**Required work:**
Restate exactly the lines below, from the one containing "Where should I" through the final line, and leave out the pictures.

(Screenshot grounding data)

╔══

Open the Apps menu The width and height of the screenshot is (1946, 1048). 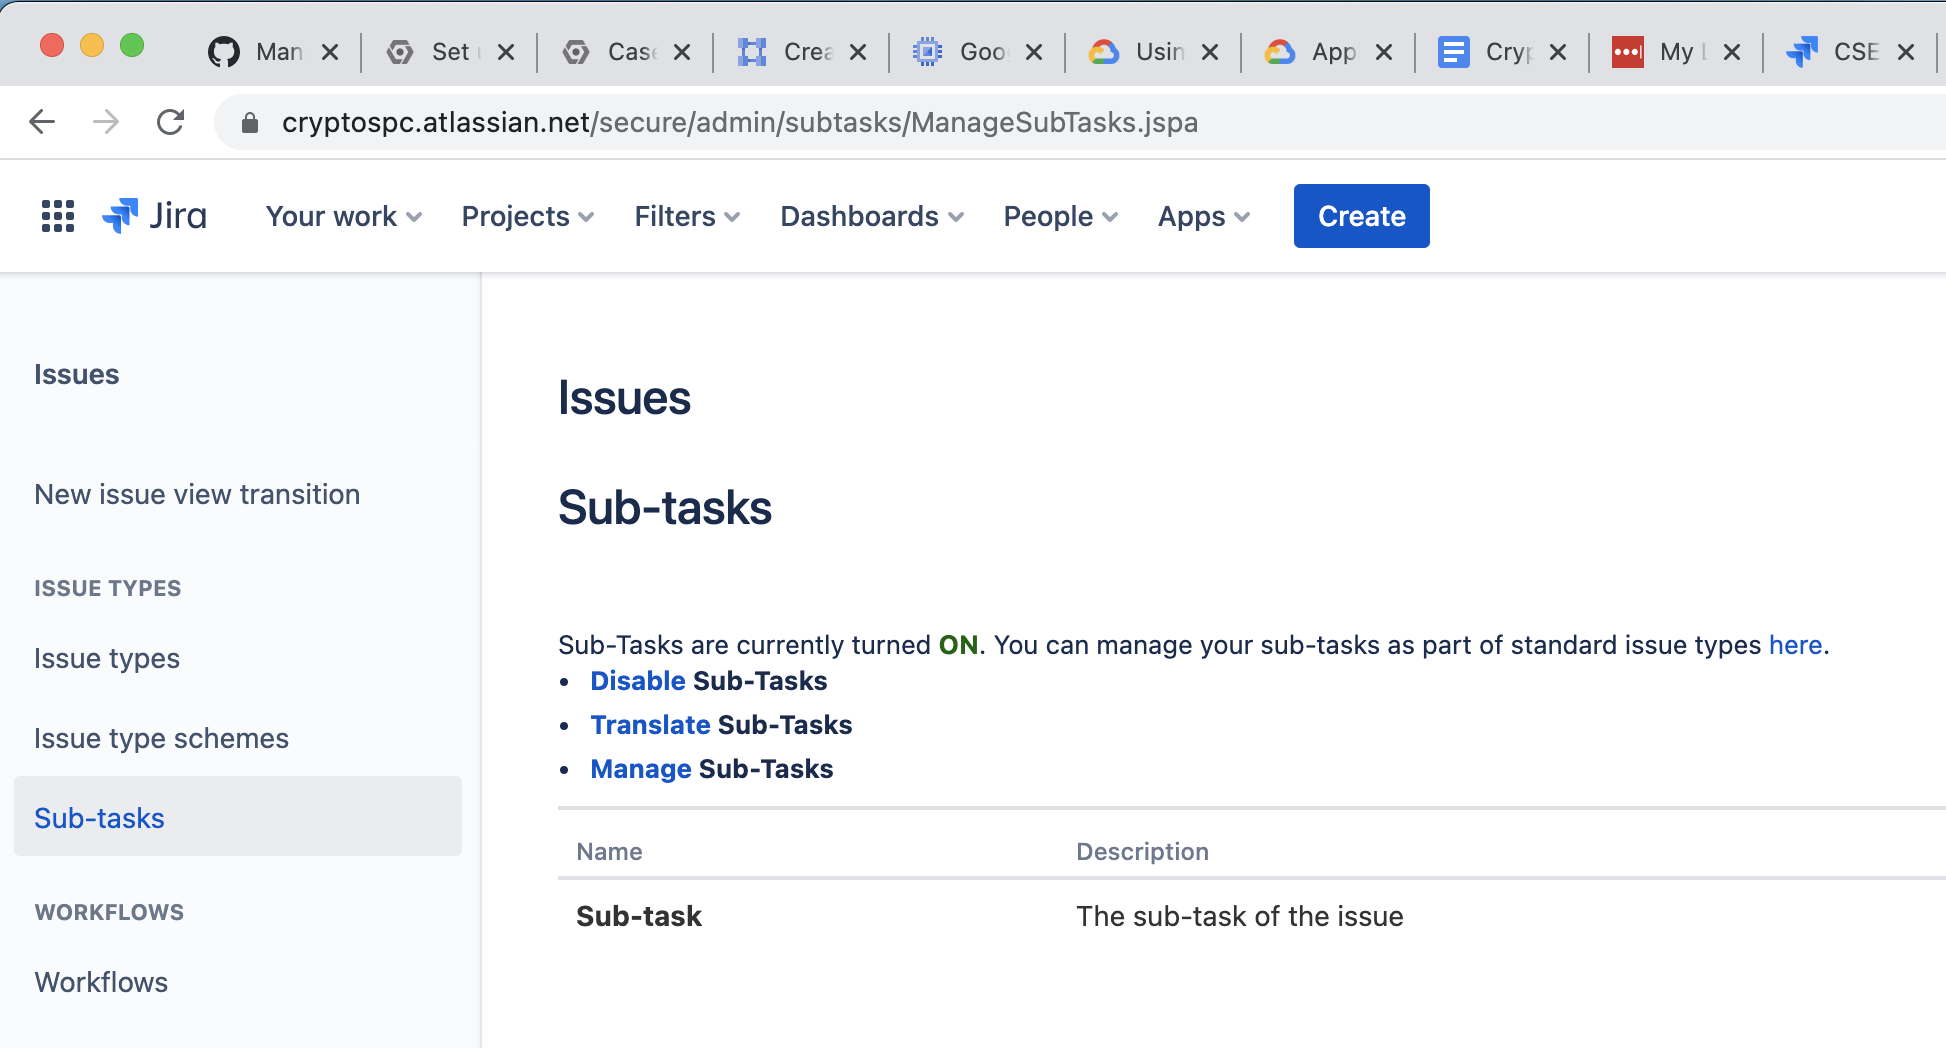pyautogui.click(x=1204, y=216)
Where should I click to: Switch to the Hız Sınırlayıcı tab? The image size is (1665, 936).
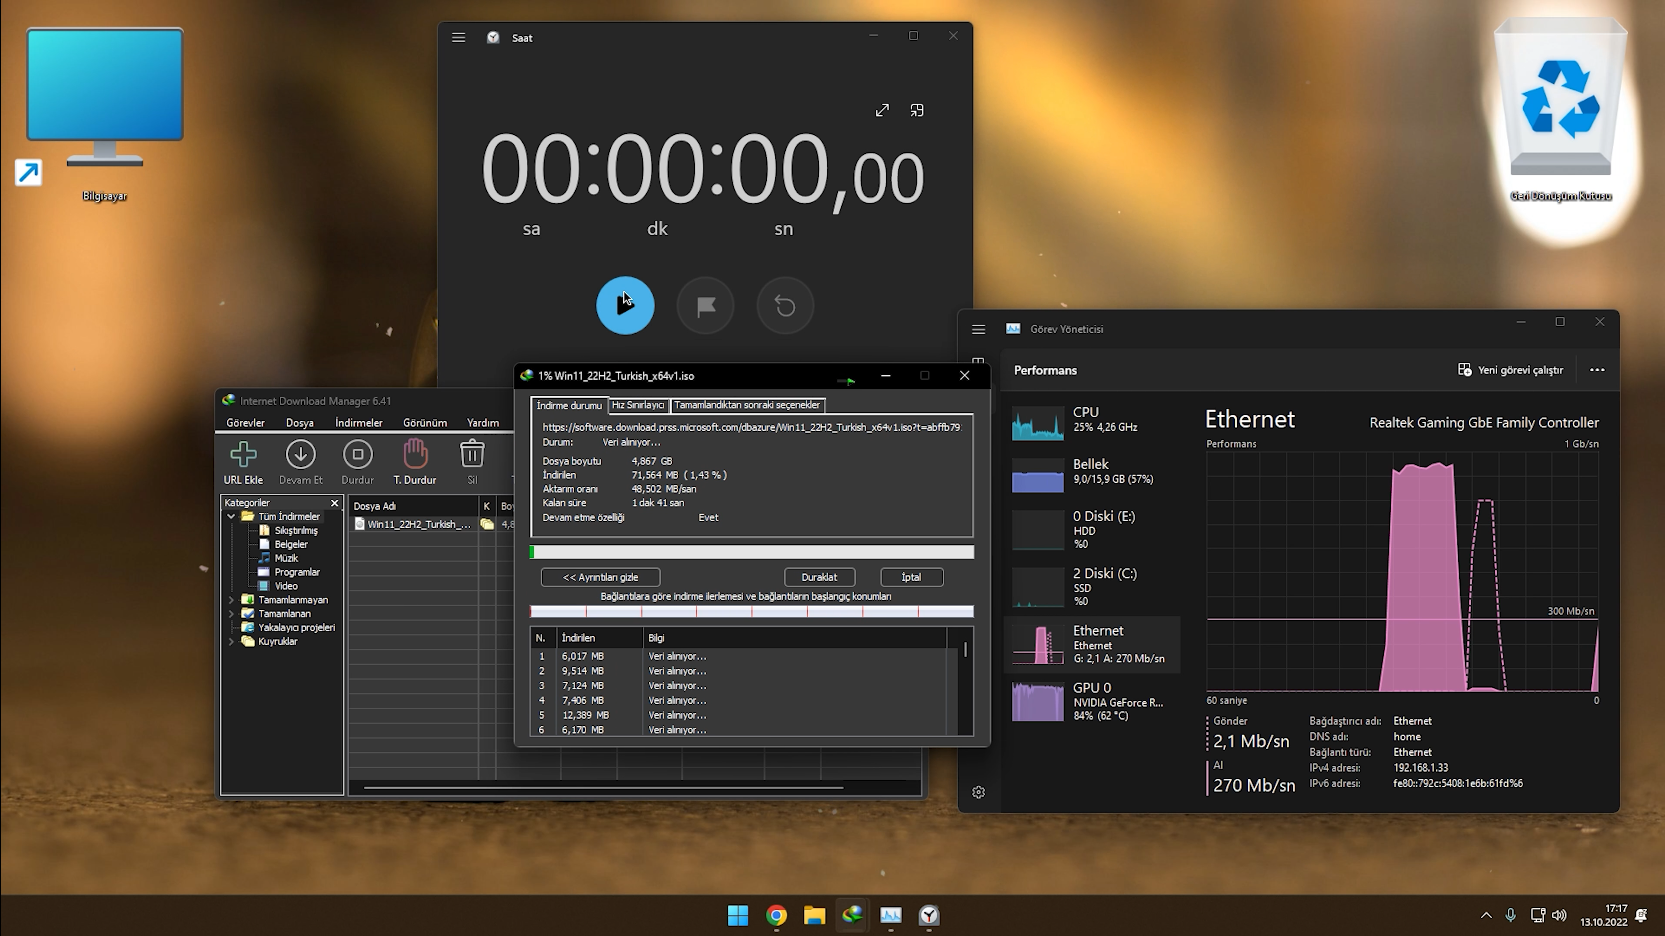coord(638,405)
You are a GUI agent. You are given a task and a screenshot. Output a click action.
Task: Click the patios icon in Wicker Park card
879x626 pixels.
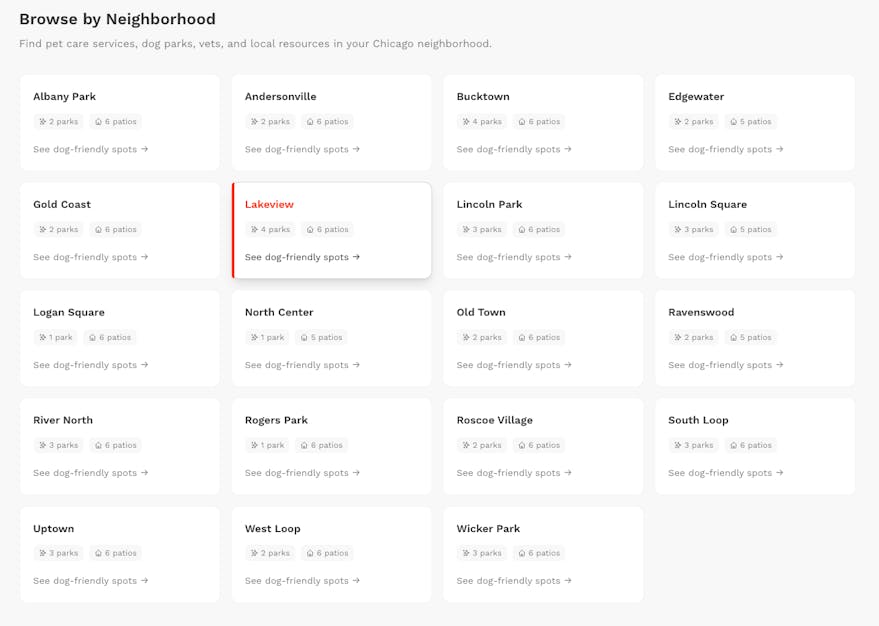point(521,554)
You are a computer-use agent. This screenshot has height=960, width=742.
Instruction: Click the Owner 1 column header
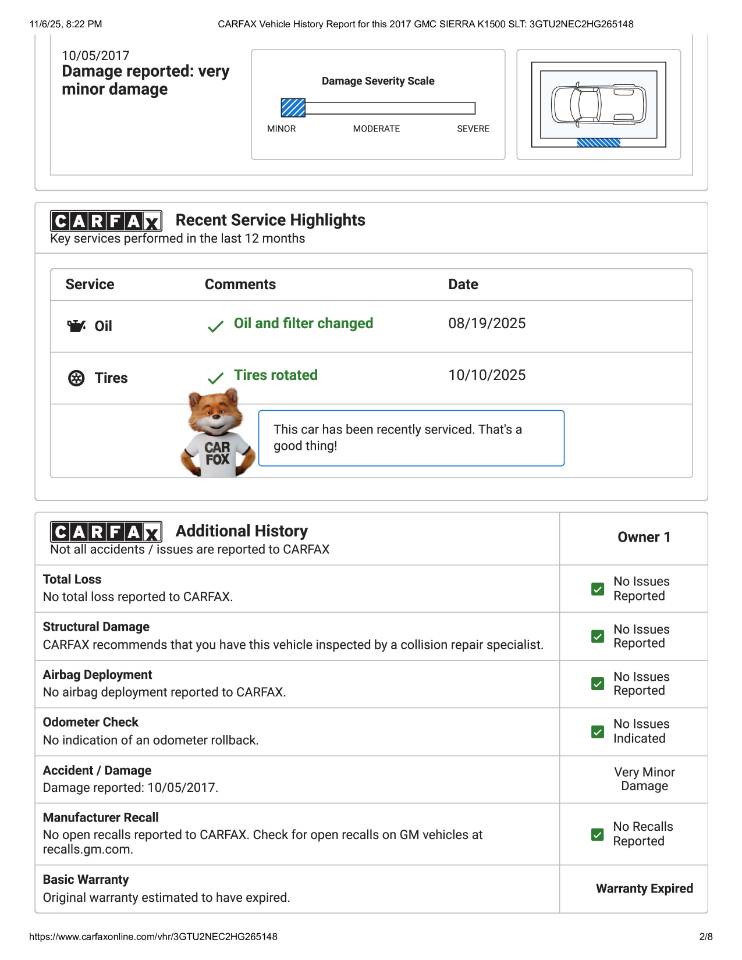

╚══

**Solution to the exercise:**
Where should I click to: Switch to the Hız Sınırlayıcı tab? The image size is (1665, 936).
coord(638,405)
You are a GUI agent. You are given a task and a screenshot. Output a click action.
Task: Click the patios icon in Wicker Park card
879x626 pixels.
point(521,554)
You are a computer-use agent. This screenshot has height=960, width=742.
Instruction: Click the Owner 1 column header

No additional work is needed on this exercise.